--- start ---
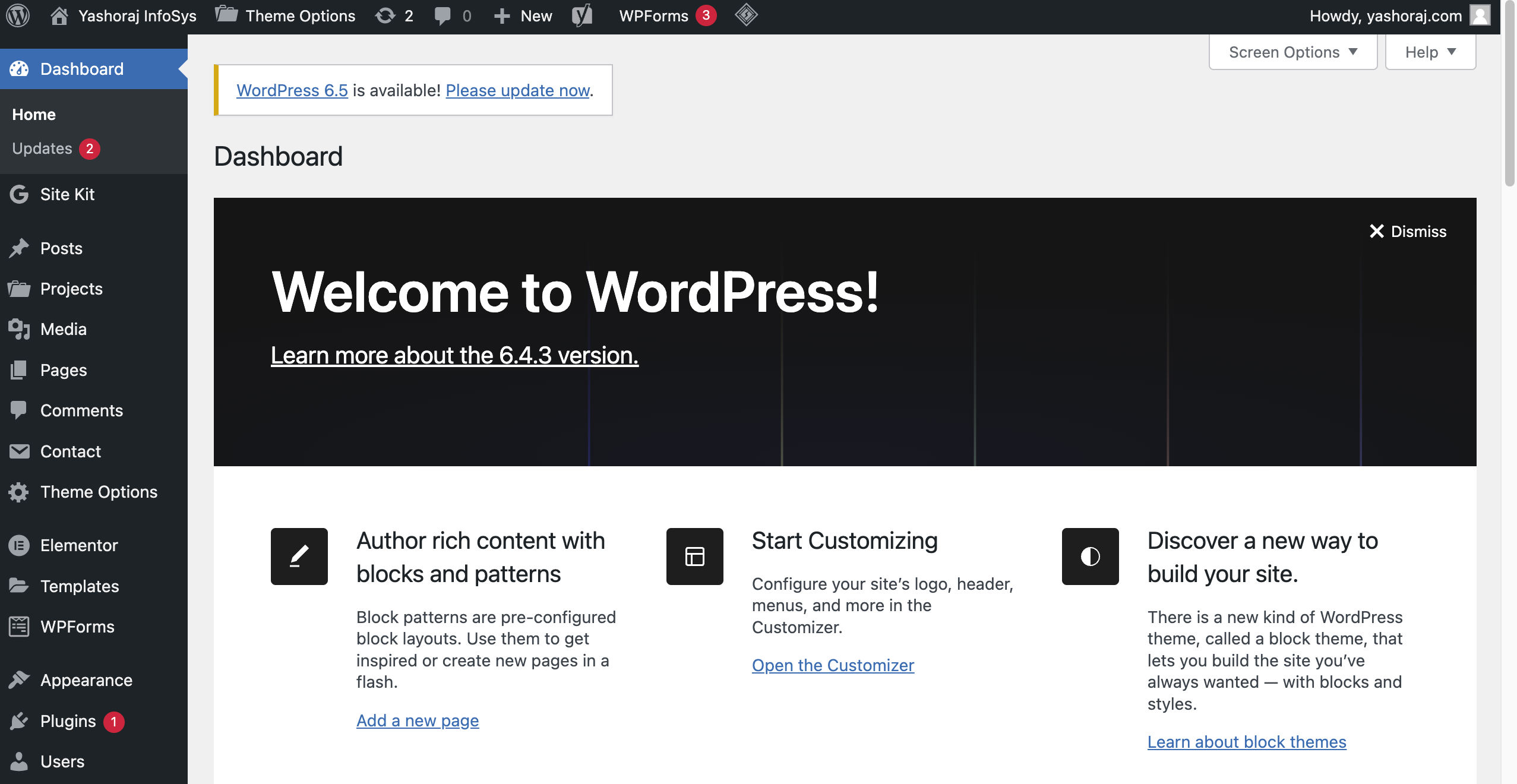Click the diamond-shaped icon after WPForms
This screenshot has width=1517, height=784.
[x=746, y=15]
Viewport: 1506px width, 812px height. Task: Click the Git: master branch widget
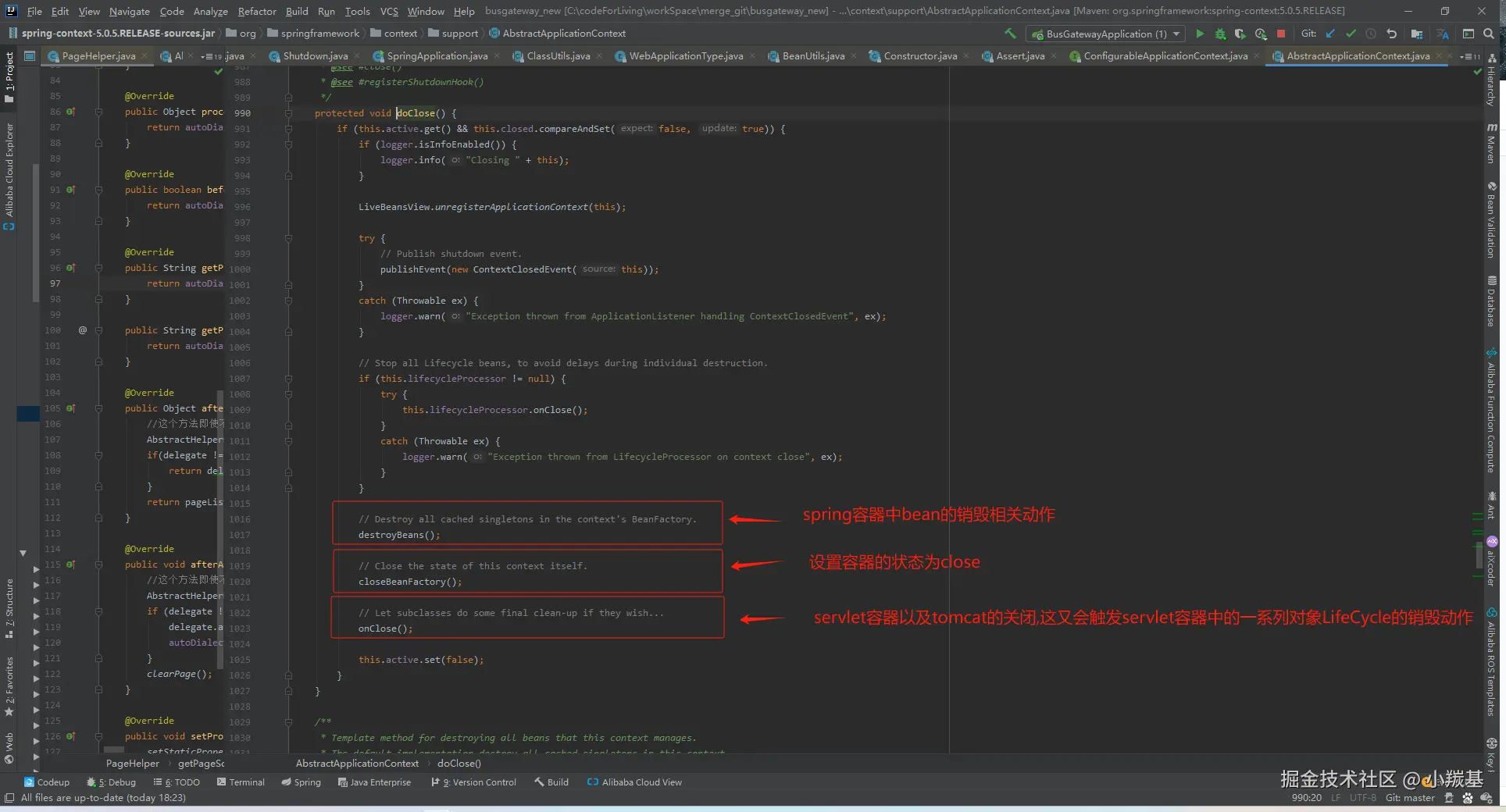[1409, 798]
--- end ---
> [Given instruction]
Print every line of the records above word for word, omitting the pictures.

> [Response to this task]
Click the diamond-shaped icon after WPForms
This screenshot has width=1517, height=784.
[x=746, y=15]
Viewport: 1506px width, 812px height. Task: Click the Git: master branch widget
[1409, 798]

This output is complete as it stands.